The initiative comes from Rockfish Labs, the new-business incubator of the agency, based in Rogers, Ark., with offices in or near Dallas, San Francisco and Cincinnati.
Rockfish also is creating its own coupon-distribution network through more than 800 mostly mommy bloggers who are available to post coupon offers on their blogs. A Coupon Factory widget allows them to be printed without the visitor leaving for a company or couponing website and can be adapted for use on Facebook fan pages and newsfeeds, said Wade Allen, VP-retail at Rockfish.
Consumer packaged-goods marketers and national retailers are the initial market for the product, he said. But Rockfish also intends to roll it out as a solution for local retail and service businesses that lack many options for distributing digital coupons and may not be a fit for the likes of Groupon, which accepts only a limited number of businesses for its deal-a-day service. Mr. Allen said Rockfish has had preliminary talks about working with Groupon rival LivingSocial.
Among brands already using Coupon Factory in beta tests are White Cloud, a private-label toilet paper sold only at Walmart; Campbell Soup Co.'s Goldfish brand and Mott's juices, Mr. Allen said. John McPherson, director of marketing for Kruger Products, marketer of White Cloud, said he encouraged Rockfish to develop the tool because of dissatisfaction with tools provided by another coupon distributor for creating and managing coupons hosted on the brand's own website.
"They were charging us extensively for it," Mr. McPherson said. "And it wasn't easy to work with." Making changes in the coupons would take five to 10 days using the other distributor's system, he said, vs. instantly through CouponFactory. He also likes the back-end monitoring and analytics capability.
White Cloud distributes digital coupons through nine bloggers and its own email database. Ultimately, Mr. Allen said he hopes marketers will be able to use the tool to create and manage coupons distributed via such sites as Coupons.com and SmartSource.com.
Digital coupons still represent less than 1% of CPG coupon distribution, but a bigger and growing share of redemption. They accounted for nearly 10% of redemptions in 2009, the latest year for which such data have been published by NCH Marketing, a unit of Valassis Communications. The redemption rates for CPG coupons printed at home last year was 15.8% vs. only 0.7% for free-standing inserts, according to NCH.

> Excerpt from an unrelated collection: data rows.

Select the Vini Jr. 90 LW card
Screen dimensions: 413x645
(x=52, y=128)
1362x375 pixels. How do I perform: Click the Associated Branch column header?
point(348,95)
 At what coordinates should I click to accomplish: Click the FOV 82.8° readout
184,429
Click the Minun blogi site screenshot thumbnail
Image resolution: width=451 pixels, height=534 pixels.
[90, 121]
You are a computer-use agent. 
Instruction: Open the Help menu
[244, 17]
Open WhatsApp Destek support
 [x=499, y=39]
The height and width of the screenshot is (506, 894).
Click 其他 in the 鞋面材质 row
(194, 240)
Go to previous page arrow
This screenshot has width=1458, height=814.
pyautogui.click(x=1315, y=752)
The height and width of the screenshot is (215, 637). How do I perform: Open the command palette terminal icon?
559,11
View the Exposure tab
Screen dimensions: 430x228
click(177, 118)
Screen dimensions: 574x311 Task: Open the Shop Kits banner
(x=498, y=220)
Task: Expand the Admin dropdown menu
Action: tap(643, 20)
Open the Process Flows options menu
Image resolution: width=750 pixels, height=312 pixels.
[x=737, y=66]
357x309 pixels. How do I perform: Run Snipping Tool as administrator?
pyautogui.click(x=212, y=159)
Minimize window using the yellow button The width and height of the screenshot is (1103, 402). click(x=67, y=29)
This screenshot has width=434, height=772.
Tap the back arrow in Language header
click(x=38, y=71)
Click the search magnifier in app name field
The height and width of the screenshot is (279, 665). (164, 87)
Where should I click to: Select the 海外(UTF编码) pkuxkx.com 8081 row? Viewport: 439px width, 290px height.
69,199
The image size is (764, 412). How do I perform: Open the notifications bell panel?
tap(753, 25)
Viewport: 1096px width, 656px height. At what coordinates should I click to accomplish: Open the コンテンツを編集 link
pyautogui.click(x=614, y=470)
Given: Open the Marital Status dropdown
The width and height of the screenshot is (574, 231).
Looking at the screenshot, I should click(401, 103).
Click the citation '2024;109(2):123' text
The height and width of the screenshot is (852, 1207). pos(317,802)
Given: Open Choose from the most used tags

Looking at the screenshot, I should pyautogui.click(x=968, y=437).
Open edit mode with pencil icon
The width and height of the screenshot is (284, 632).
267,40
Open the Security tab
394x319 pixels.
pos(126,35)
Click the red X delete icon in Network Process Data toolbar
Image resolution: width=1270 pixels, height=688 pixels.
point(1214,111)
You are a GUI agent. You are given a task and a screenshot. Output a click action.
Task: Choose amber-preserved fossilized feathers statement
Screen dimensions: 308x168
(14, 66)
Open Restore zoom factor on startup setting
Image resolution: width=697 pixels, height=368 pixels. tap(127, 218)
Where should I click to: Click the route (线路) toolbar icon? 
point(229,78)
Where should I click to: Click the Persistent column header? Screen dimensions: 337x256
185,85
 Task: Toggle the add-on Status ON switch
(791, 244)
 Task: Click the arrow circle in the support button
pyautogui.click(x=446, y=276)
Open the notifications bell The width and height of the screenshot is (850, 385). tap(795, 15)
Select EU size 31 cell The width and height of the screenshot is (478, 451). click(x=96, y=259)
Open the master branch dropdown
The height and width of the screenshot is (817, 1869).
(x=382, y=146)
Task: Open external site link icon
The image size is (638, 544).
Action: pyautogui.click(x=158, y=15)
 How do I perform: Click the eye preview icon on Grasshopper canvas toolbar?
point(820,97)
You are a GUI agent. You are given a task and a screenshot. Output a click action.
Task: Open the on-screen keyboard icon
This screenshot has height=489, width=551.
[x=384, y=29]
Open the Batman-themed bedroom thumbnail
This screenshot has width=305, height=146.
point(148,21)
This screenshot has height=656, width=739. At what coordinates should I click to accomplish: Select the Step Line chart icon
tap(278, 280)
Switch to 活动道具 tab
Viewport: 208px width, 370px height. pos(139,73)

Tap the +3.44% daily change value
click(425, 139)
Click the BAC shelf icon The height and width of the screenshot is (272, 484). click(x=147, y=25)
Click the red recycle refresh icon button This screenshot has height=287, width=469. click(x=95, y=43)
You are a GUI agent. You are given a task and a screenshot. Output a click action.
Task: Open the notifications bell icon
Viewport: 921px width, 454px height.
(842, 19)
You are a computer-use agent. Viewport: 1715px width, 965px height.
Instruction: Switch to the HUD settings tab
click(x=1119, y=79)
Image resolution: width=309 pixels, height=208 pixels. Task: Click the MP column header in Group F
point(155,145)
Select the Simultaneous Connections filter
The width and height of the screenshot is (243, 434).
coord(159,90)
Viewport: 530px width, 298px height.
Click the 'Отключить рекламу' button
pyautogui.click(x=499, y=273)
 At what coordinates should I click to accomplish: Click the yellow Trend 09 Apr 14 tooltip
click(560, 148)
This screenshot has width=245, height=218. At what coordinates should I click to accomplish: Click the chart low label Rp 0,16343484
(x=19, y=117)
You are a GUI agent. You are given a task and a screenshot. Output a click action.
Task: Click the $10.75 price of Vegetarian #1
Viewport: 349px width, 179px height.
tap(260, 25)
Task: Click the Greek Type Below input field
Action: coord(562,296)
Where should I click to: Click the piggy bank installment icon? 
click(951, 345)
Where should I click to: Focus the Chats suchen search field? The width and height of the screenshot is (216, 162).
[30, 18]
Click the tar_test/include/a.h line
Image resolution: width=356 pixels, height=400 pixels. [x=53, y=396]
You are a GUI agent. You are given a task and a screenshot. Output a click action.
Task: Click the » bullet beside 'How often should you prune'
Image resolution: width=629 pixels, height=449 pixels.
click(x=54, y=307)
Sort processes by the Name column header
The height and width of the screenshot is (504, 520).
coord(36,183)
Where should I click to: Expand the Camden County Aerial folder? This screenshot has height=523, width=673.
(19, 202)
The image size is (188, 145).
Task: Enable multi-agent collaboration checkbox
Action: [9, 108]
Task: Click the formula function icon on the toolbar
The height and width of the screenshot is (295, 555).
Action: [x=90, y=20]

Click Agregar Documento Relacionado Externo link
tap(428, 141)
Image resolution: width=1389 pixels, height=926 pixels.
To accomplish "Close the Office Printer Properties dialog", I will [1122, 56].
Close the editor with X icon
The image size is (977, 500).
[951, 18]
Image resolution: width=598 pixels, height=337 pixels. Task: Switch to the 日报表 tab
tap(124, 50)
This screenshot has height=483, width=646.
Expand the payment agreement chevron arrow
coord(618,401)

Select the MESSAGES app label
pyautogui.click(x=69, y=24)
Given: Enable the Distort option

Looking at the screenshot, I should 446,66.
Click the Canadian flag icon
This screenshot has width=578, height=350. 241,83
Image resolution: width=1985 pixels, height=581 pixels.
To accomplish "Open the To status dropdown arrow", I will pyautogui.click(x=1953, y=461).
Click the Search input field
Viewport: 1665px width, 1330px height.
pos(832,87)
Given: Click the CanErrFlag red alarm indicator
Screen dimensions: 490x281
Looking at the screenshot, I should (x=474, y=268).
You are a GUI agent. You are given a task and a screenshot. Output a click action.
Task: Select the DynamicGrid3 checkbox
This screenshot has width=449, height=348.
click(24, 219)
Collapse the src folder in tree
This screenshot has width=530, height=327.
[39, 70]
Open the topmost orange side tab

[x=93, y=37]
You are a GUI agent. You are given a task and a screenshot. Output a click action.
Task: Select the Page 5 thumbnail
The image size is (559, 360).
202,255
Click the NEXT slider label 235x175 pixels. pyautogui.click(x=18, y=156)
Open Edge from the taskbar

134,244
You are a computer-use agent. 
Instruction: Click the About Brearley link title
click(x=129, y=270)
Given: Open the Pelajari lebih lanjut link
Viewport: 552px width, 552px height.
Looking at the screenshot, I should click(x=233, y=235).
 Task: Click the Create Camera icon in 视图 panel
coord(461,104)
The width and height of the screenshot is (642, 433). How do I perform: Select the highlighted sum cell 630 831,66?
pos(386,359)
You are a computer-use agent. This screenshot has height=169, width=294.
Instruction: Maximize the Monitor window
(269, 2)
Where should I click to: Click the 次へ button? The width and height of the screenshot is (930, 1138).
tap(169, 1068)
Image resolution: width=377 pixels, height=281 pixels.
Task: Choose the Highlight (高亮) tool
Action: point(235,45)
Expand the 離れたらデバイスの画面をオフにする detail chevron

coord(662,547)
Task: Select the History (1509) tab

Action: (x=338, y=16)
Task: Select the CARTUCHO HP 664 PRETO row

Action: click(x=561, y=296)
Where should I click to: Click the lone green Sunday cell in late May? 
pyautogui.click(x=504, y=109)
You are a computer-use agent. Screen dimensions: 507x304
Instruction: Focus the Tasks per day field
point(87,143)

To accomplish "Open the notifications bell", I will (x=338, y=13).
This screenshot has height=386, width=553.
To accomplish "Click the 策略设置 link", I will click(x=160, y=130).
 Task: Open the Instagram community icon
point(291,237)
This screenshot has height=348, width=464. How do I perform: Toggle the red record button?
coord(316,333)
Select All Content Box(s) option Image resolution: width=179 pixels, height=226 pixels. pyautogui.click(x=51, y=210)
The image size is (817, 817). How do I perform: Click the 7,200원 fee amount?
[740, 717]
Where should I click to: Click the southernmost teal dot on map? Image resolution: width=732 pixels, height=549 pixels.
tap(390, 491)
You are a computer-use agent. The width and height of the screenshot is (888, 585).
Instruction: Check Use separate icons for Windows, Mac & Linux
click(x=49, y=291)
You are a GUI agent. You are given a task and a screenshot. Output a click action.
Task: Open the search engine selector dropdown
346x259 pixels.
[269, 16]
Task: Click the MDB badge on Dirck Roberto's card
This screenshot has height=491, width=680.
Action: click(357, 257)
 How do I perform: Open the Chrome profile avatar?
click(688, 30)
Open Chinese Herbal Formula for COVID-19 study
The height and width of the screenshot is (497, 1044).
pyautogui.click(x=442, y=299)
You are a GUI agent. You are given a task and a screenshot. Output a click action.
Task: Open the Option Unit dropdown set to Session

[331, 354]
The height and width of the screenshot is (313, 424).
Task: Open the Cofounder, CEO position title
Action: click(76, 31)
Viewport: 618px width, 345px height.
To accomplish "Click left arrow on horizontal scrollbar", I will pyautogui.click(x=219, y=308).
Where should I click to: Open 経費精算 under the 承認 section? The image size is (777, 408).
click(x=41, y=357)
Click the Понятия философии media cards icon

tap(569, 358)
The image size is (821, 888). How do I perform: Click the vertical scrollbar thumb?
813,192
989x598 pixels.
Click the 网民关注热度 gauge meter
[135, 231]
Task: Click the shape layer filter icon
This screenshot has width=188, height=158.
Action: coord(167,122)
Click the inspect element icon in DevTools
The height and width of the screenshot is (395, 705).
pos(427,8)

Couponing drives a major share of the digital and social-media buzz about many CPG brands. Of the 10.3 million Google results for Kimberly-Clark Corp.'s Huggies, for example, 24% also mention coupons. Of the 10,300 blog posts referencing the brand in the past 30 days, 35% mention coupons, according to NMIncite's BlogPulse. For Procter & Gamble Co.'s Pantene, 12% of Google hits and 25% of blog posts mention coupons.